The Mayor of London, Sadiq Khan, is urging the Government to protect London’s three million private renters both during and after the Coronavirus pandemic by introducing three key policies to shield those affected by Covid19 from eviction.
Almost a third of Londoners rent privately – more than own a home with a mortgage – and COVID-19 has underlined the precariousness of their situation.
Many are on lower incomes, have little or no savings and may have had to reduce or stop work due to the pandemic.
This means that many households may be in a position where they cannot afford to pay their rent in the coming months.
The Government has announced some measures to support renters.
However, these will not be enough to prevent many households falling into financial hardship over the coming months and beyond.
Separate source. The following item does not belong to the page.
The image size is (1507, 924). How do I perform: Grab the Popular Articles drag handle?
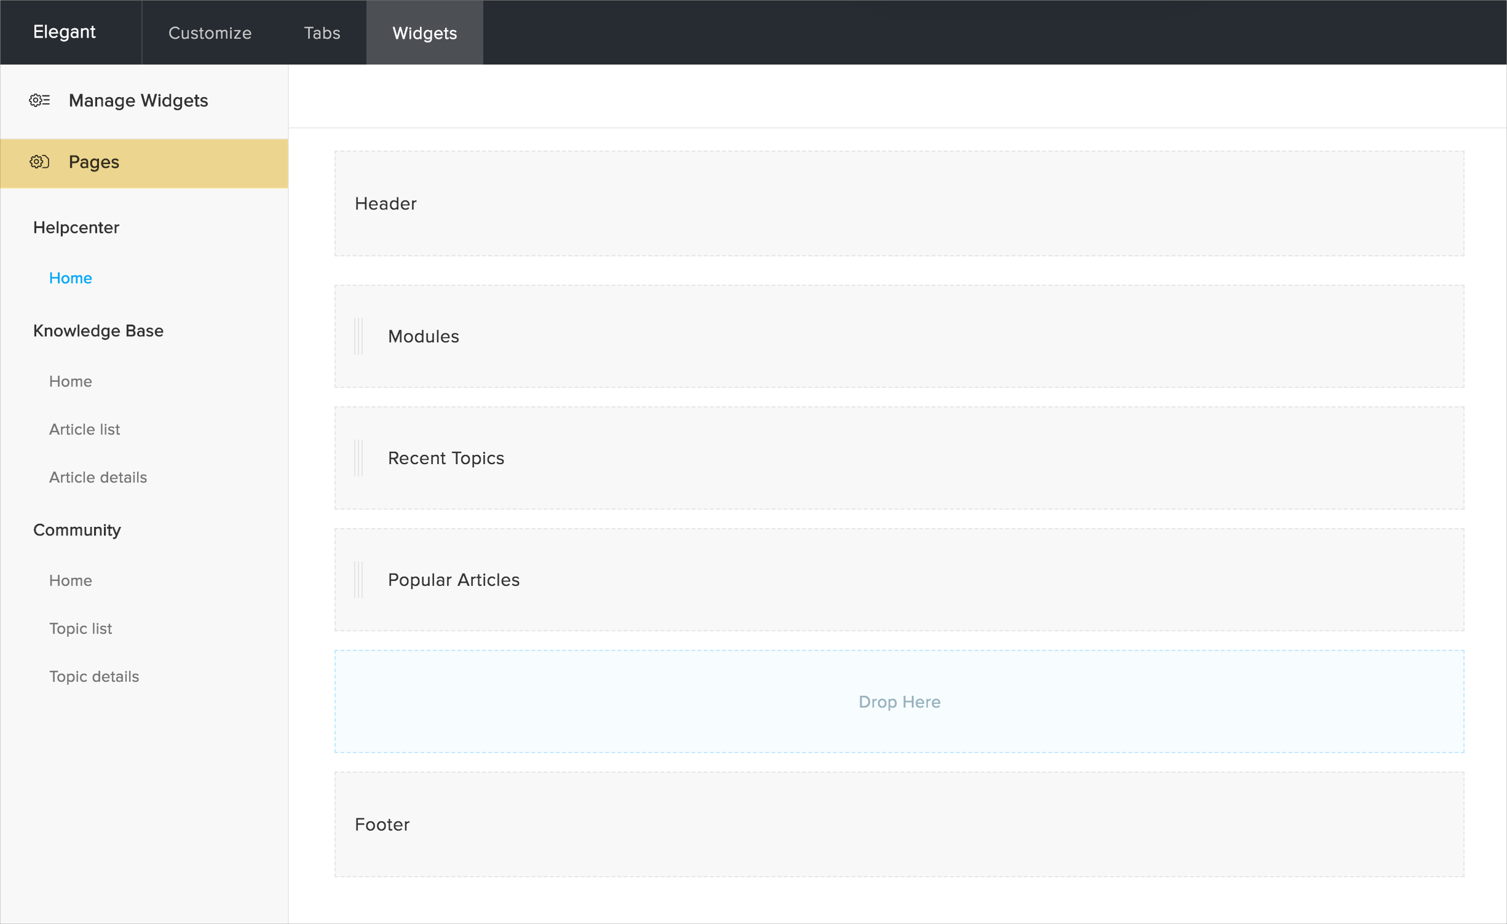coord(358,580)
Therefore, the Mayor is calling on the Government to urgently implement ‘Triple Lock’ protection for renters:
Immediately increase welfare support for renters, suspend the Benefit Cap, restore Local Housing Allowance (LHA) rates to median market rents, and cover any shortfall in rental payments of private tenants unable to pay them due to COVID-19 – including those with no recourse to public funds.
This could be achieved by setting aside LHA rates for those who are affected by COVID-19.
Once the temporary suspension of court proceedings is lifted in June, prevent private landlords from evicting tenants who have accrued arrears as a result of COVID-19.
This could be achieved by making section 8 (the arrears ground for eviction) discretionary in court proceedings.
Scrap so-called ‘no fault’ section 21 evictions. This would prevent landlords evicting tenants affected by COVID-19 using this route as an alternative to the section 8 method.
These measures would protect renters by giving them security of tenure for the duration of the crisis and would protect public health during the pandemic by making it easier for non-essential workers to decide to stay at home rather than going out to work in order to pay their rent.
This is particularly important for people on zero-hours contracts or who are self-employed, for whom little up-front financial support is available compared to employees of companies.
Sadiq Khan said:
“The Government has failed to propose measures to ensure that the full rental costs of those affected by COVID-19 are covered. Instead, they are asking landlords and tenants to agree an ‘affordable repayment plan’ for any rental arrears that build up during the crisis.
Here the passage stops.